Est-ce que le réacteur nucléaire « eVinci », conçu par Westinghouse, vous dit quelque chose ? Souvenez-vous, il y a quelques mois, on vous présentait les potentiels avantages de ce microréacteur à cœur solide. Celui-ci se distingue notamment par le recours à un caloduc, une technique qui permet de se passer de liquide de refroidissement grâce à l’utilisation de dispositifs de transport de chaleur passif, améliorant ainsi la sûreté de l’ensemble.
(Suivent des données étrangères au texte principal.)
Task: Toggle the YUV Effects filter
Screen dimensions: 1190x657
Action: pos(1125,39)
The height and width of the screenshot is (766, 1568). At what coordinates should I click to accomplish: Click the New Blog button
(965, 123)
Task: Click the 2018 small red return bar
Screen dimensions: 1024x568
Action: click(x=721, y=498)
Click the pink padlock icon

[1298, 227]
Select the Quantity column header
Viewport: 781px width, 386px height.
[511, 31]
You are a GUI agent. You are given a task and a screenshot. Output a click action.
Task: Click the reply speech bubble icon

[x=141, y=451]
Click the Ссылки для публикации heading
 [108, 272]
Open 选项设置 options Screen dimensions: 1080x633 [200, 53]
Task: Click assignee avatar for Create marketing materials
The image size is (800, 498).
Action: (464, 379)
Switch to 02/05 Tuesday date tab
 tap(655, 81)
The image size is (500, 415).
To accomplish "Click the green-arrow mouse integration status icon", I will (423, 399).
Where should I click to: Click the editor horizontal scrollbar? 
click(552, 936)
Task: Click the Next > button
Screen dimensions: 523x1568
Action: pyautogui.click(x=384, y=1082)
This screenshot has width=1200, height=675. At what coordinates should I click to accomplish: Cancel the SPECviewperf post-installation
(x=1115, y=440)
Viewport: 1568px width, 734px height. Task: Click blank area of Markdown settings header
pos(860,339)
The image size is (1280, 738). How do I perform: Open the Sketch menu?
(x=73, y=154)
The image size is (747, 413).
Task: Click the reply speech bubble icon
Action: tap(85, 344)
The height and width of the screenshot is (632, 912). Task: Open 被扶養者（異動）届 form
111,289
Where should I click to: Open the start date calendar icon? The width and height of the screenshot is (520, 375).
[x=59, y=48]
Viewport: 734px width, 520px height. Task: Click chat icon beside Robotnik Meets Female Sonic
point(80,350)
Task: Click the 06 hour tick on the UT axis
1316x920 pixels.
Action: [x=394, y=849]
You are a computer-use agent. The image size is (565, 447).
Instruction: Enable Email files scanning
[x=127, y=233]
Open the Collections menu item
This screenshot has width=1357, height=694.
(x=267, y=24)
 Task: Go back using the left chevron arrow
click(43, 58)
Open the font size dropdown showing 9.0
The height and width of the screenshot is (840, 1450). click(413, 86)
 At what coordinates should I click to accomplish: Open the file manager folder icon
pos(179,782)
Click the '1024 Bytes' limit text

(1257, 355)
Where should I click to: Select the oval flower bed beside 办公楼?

Conçu comme une batterie, ce réacteur de 5 MWe doit être capable de fonctionner à pleine puissance pendant 8 ans, avant d’être entièrement remplacé. Déjà, lors de sa présentation, le eVinci s’adressait à de nombreuses applications : réseaux de chaleur urbains, sites industriels, alimentation de raffinerie ou data center.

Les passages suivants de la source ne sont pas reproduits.